**Do this**:
Please repeat the rows below word for word, leaving the pictures out of your reply.

**Source data**:

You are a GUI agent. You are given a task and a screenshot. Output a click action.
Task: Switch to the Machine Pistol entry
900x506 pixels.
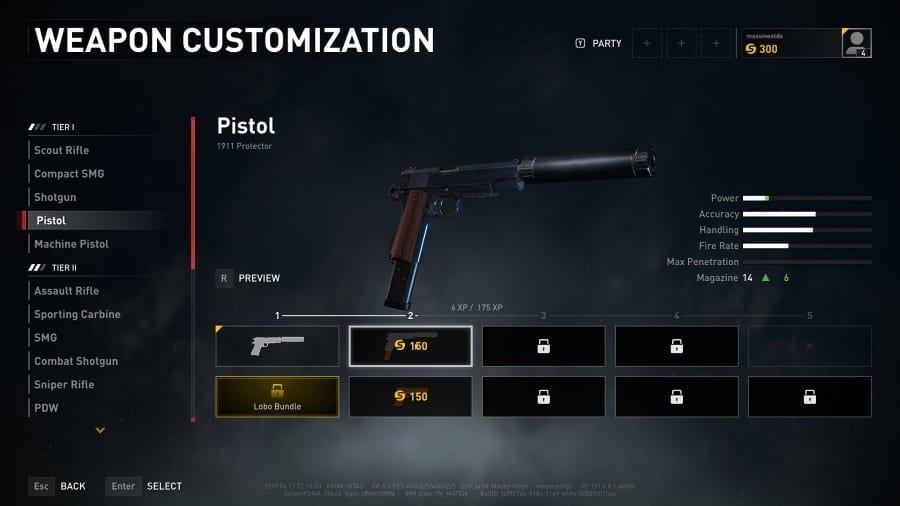tap(71, 244)
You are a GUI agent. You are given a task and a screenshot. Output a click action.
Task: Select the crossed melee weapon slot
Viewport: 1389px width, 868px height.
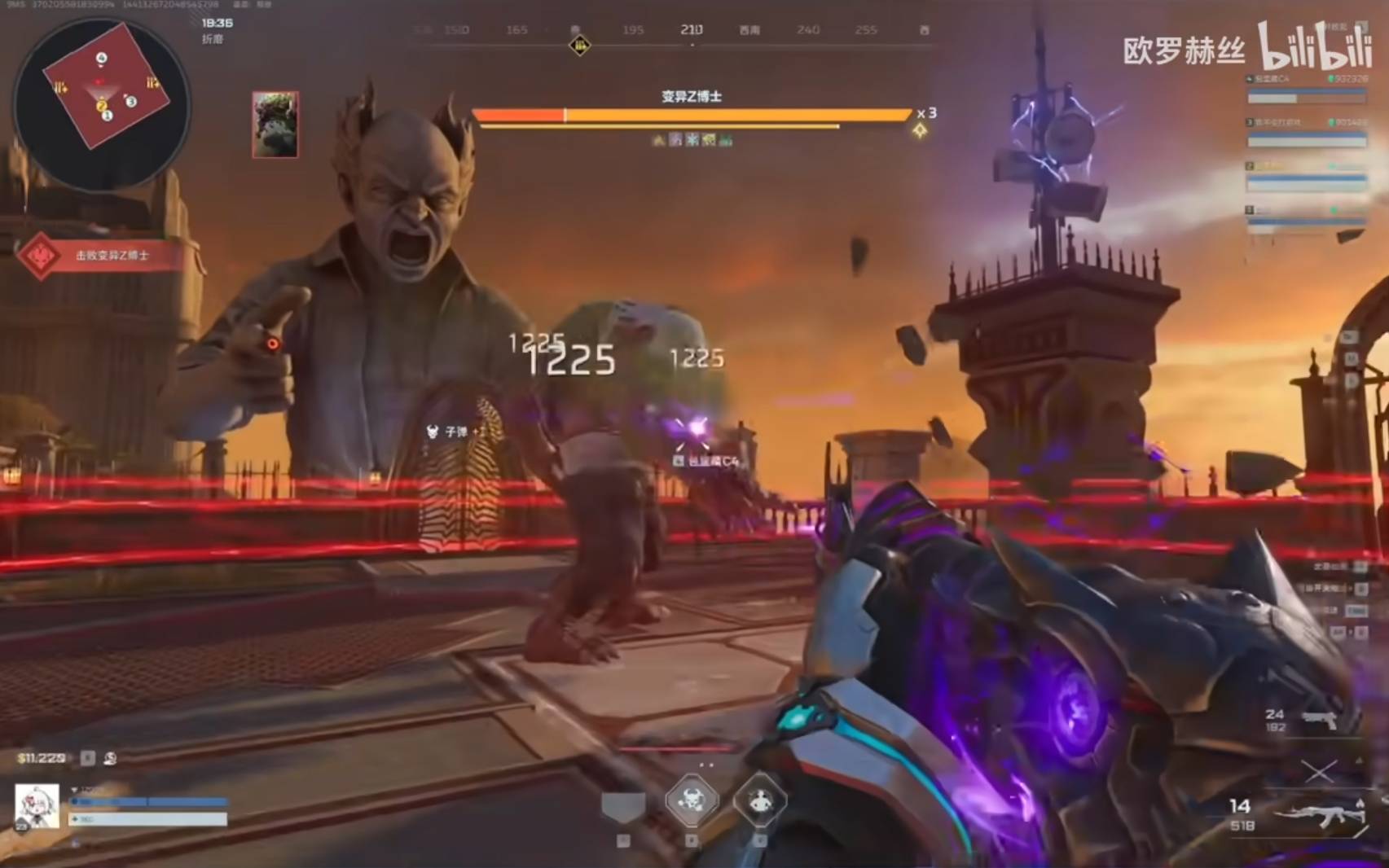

**The completed task**:
You are a GUI agent. You are given a task and a screenshot. Output a click action.
Task: Switch to the Machine Pistol entry
900x506 pixels.
tap(71, 244)
You are a GUI agent. You are given a task and a screenshot. Output a click action.
Task: Select the crossed melee weapon slot
Viewport: 1389px width, 868px height.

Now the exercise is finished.